I’ve never felt normal. Even in my most comfortable state, I’ve always felt like I was never entirely part of what others were doing around me. For almost 30 years, I’ve fought against my own feelings of inadequacy and strived to fit in. Fit into the schedule that life dictates for us – go to school, graduate, get a good job, meet someone, get married, have children and build a family. Be a wife, be a mother, be like everyone else. That’s the prescription for life, right? Build yourself then give yourself to other people. The one thing that I keep asking myself even as I write this is – when did I stop dreaming? When did I start wanting what everyone wants? That perfect life, that perfect family, the perfect job, the expensive house, the expensive car. Is that really what I want? Is that what my life is supposed to amount to? Some people strive in a life of normalcy. To them, this is what life is supposed to be and what life ought to be. They strive in the ordinary nuances of life. They excel in doing what is expected of them. They, unlike me, have it figured out as I sit in a corner jealous of their success.
The thing with me is that I’ve never felt entirely satisfied. I’ve loved people and still felt empty. I’ve been loved and still felt a void. I’m good at my job. I make 6 figures when some of my friends are struggling to get by and yet I feel a profound boredom; a boredom that money or vacations can’t seem to fulfill. Some might call me selfish, ungrateful or even idiotic for feeling this way because I’m entirely blessed and find myself in a position that a lot of ppl are fighting to get to. But what is life if you don’t take risks? An endless loop of monotony. I don’t want to live like that. I don’t want to look back and regret a single day of my existence. I’m tired of having my yesterday look like my today and looking exactly like my tomorrow. Some people are OK with this, some are great at this and most are better than me at this. Me? I can’t. I can’t continue to feel like a sheep in an endless, never-changing pasture. They say that the only person who holds you back from your destiny is you. You are the creator of your future. One day, long ago, I stopped dreaming. One day, long ago, I stopped believing. And ever since then I’ve been a walking zombie going thru the motions of the every day. I no longer wish to do that. I, for the first time in almost 30 years, have begun dreaming again. If your dreams don’t scare you, they’re not big enough. I finally feel like I’ve awaken from my slumber. I’m finally beginning to really feel alive.

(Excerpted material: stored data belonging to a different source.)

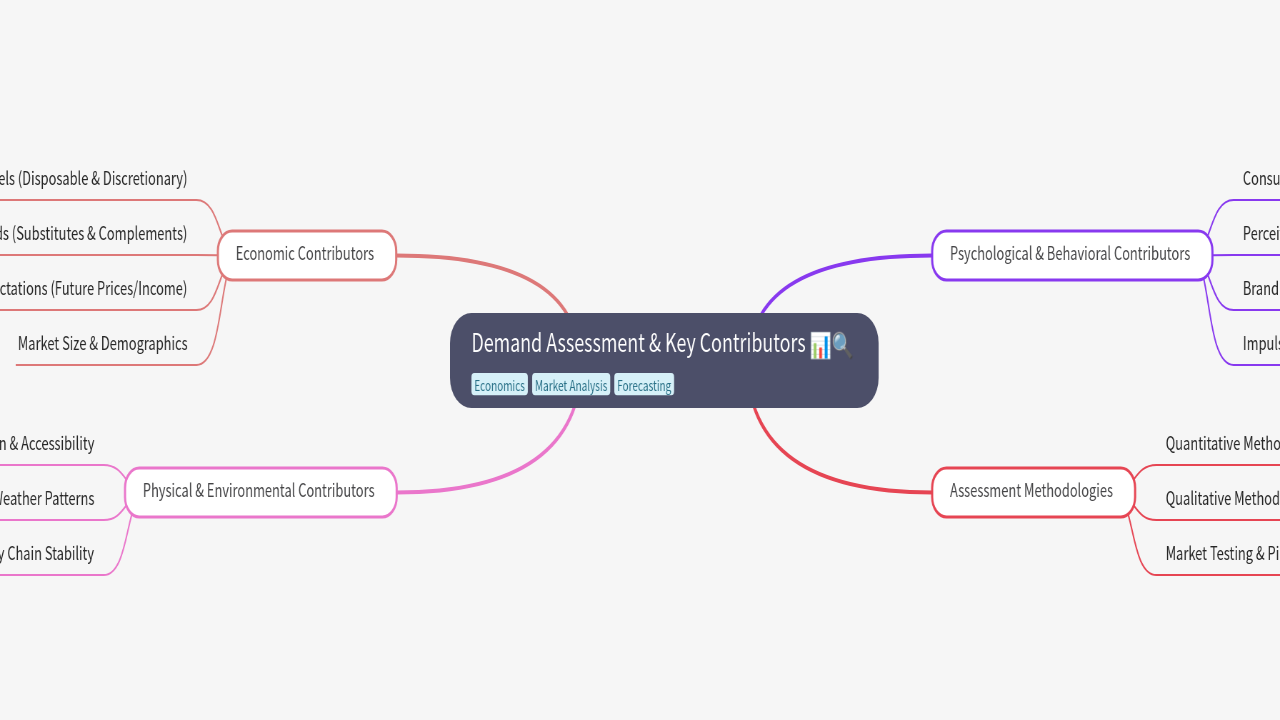Click the Forecasting tag
1280x720 pixels.
pos(644,385)
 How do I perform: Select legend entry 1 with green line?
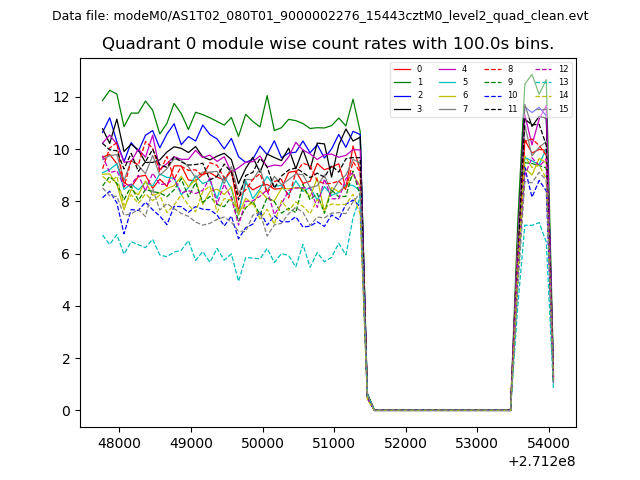coord(402,82)

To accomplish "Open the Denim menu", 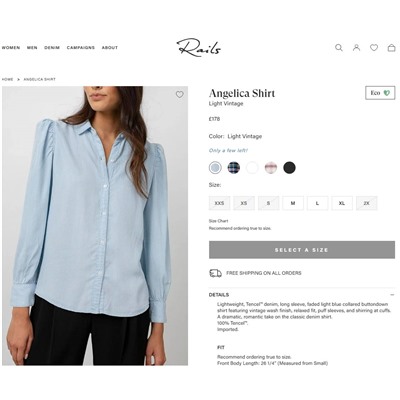I will click(52, 48).
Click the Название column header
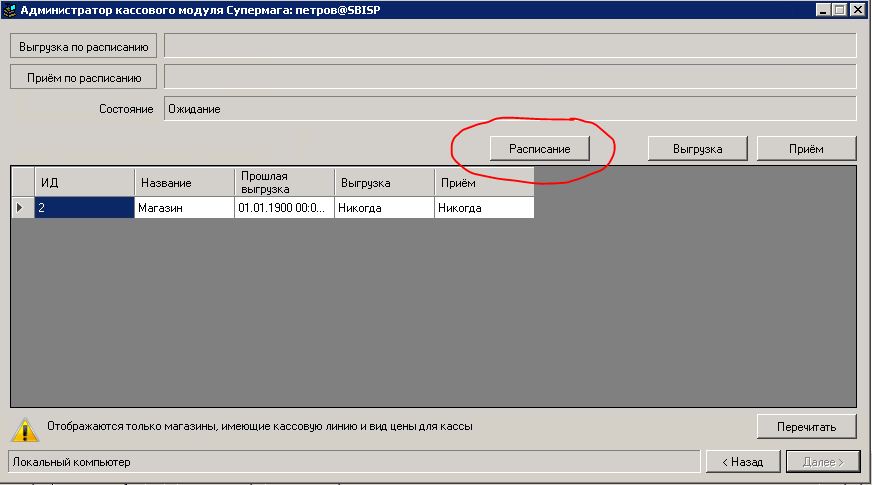This screenshot has width=872, height=485. point(184,183)
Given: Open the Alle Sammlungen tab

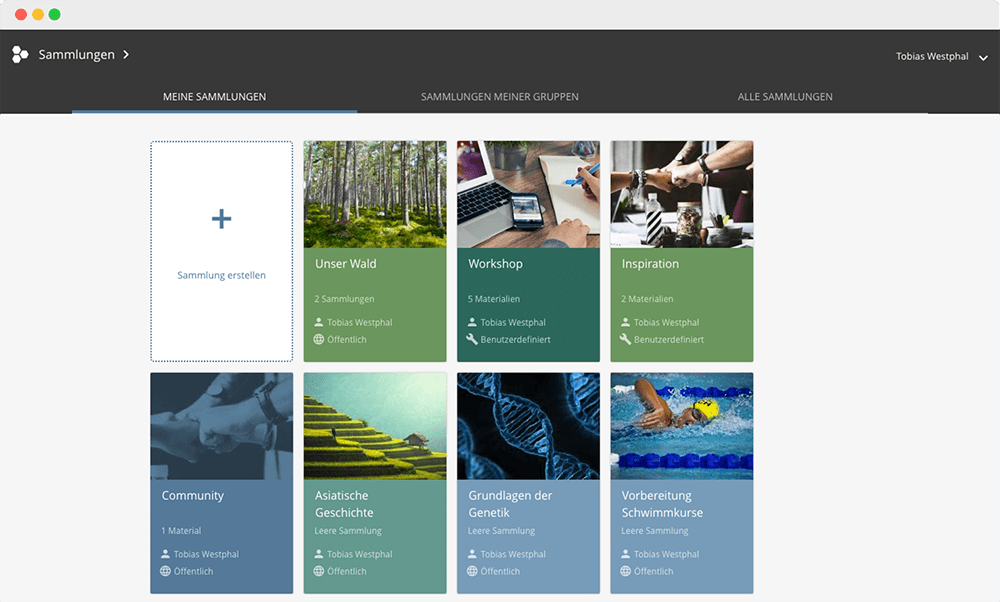Looking at the screenshot, I should tap(785, 97).
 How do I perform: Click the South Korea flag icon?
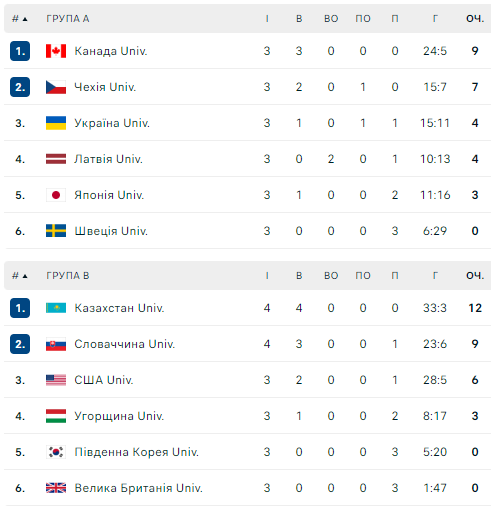point(56,452)
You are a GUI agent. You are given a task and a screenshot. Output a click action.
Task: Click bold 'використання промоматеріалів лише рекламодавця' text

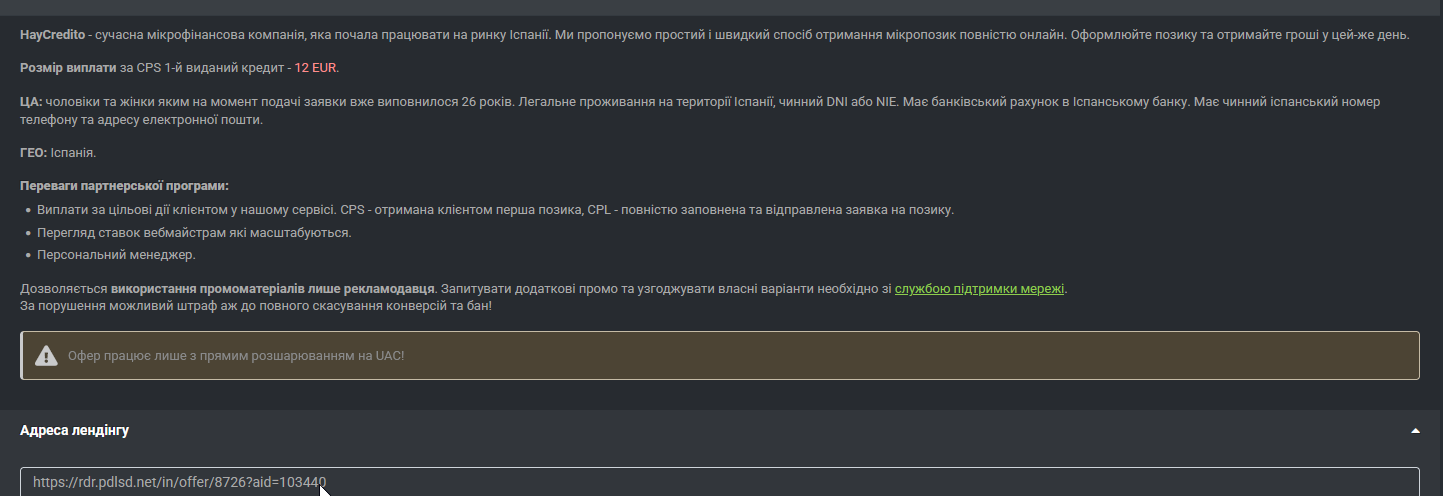tap(273, 288)
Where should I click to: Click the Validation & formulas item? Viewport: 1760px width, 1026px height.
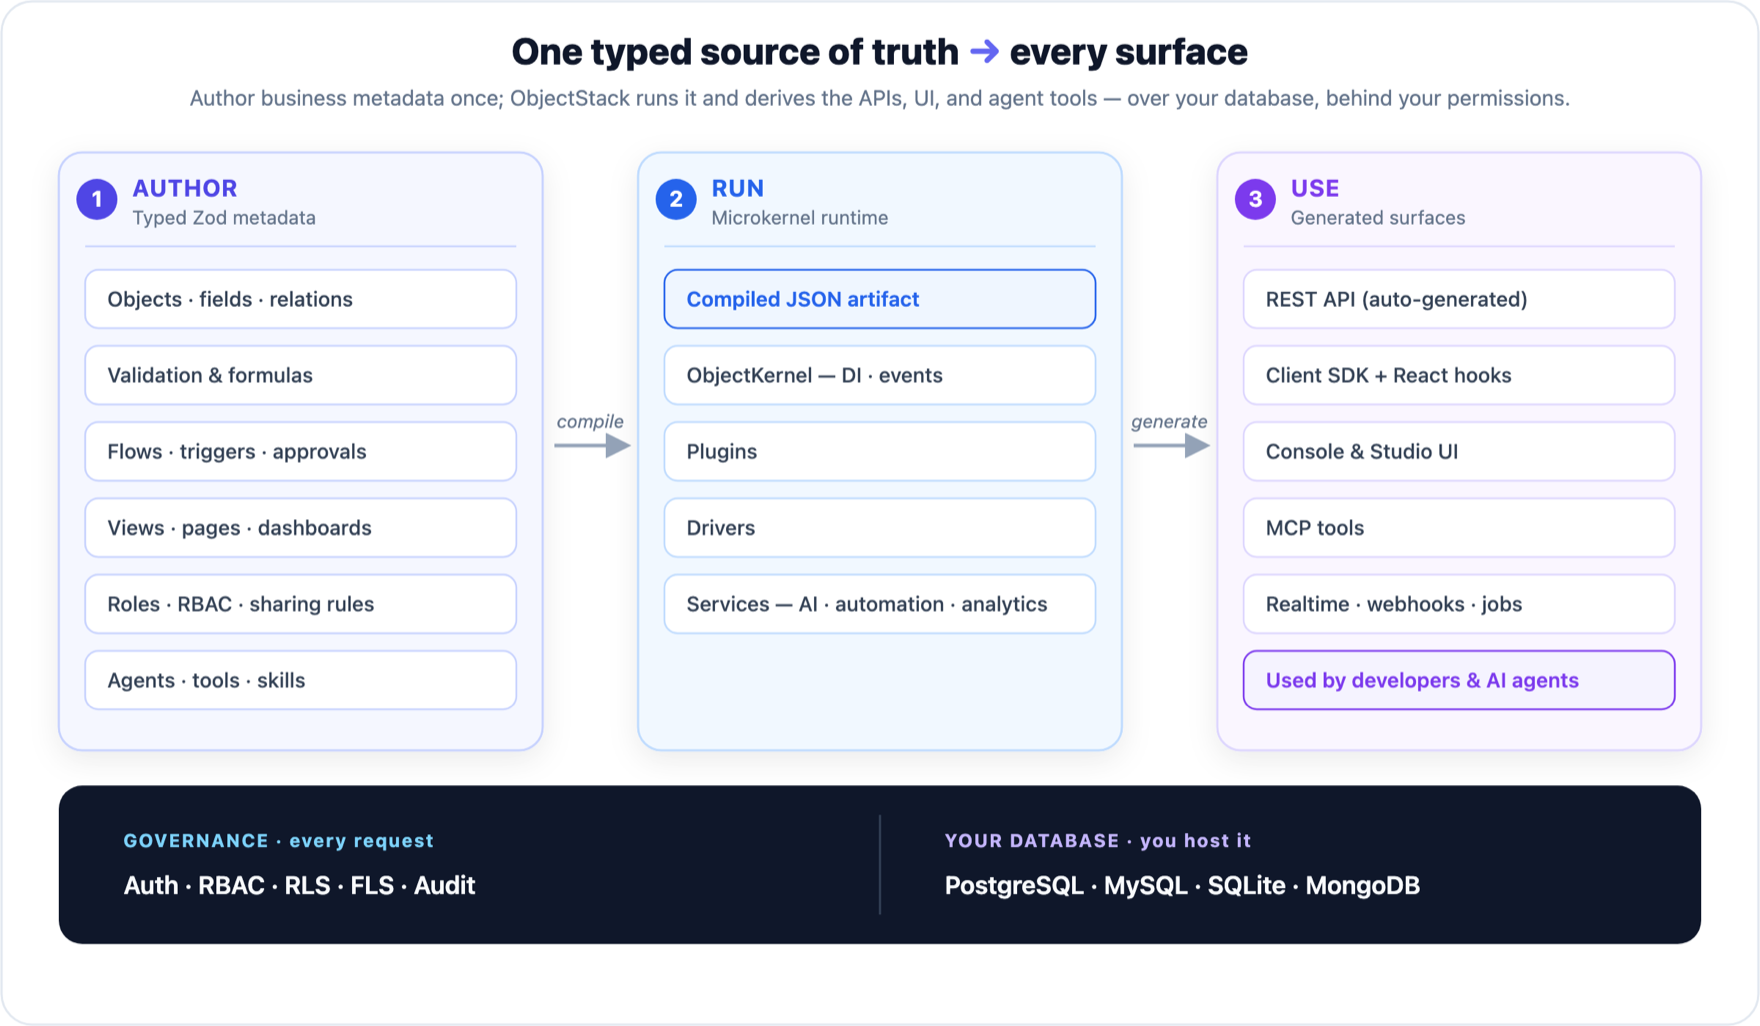click(x=301, y=375)
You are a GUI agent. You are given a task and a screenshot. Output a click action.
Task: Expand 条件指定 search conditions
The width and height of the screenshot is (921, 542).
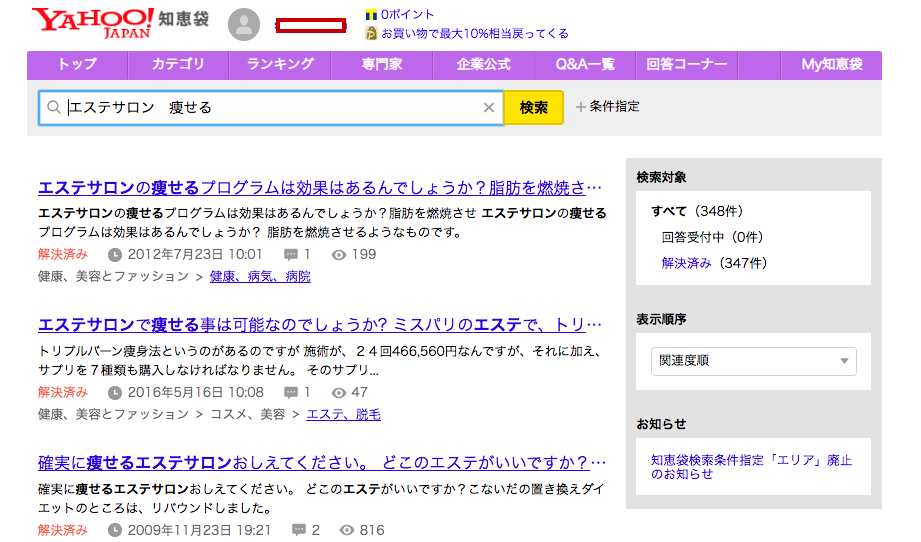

In a few months, I will be packing my bags and heading off into the unknown. Am I scared? Absolutely! But I told myself that I would never let fear cripple my vision. Do I know what I’m getting myself into? Hell no. Do I know I will succeed at whatever I end up doing? Abso-fucking-lutely. I never leave room for failure in my life. I fall down 7 times, I get up 8 times. I’m about to go grab life by the balls and it feels good as hell.